Created on: May 01, 2010   Last Updated: May 03, 2010

Edwin Hubble, the namesake of the telescope and discoverer of the constant, told people he practiced law in Kentucky when he was actually a high school teacher (though duly certified by the bar). He pretended at Britishness (with the orotund and sometimes unintelligible accent and Inverness cape) for the rest of his life after spending a little time abroad as a Rhodes scholar, to the continual frustrations of his friends and colleagues.

He was quick to assure people that he performed near constant acts of heroism, rescuing drowning children, rescuing men in wartime, and besting pugilists. He was precisely the sort of fellow who would one-up your every story in a bar, even though most every would be constructed on the spot.

The remarkable thing is that there was no cause. Edwin Hubble was stellar (if you will pardon the pun) well before he began looking heavenward. Reportedly, in one high school meet, he took the gold in seven separate events and bronze in a third.

#### [Data]
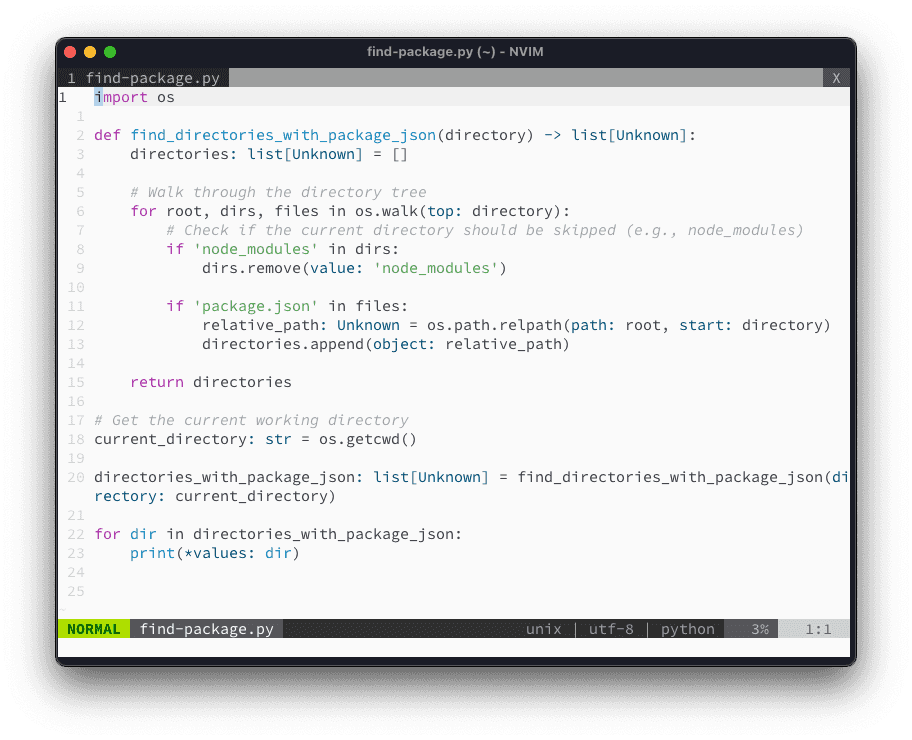912x740 pixels.
Task: Click the python filetype indicator
Action: tap(687, 629)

#### [Exercise instructions]
Can you carry on the Edwin Hubble piece from the point where it stops? The lines have nothing to do with the Edwin Hubble piece.

#### [Answer to this exercise]
He was a charming athlete-scholar and, according to William H. Cropper in Great Physicists, "handsome almost to a fault" and referred to by people who had just met him as "an Adonis". He grew up in material comfort and distinction.

There was positively no cause to ever overcompensate, yet he did even after it was pretty well made clear that he had profoundly affected the way we think about the universe by proving the existence of galaxies outside the Milky Way. Why?

Pop psychology would suggest that no one overcompensates but from insecurity, to puff up when faced with a threat or unspoken doubt. And, certainly, Hubble appropriately compensated for whatever inadequacy he may have found within himself, no matter how invisible it must have been to his peers (who were more than aware that he was a stubborn, self-centered, arrogant liar, but not an inadequate one).

The most common insult one can find about Hubble is that he was an egomaniac, entirely because he saw little reason not to at the very least embroider the truth, if he wasn't refashioning it entirely to impress Hollywood starlets or astrophysicists.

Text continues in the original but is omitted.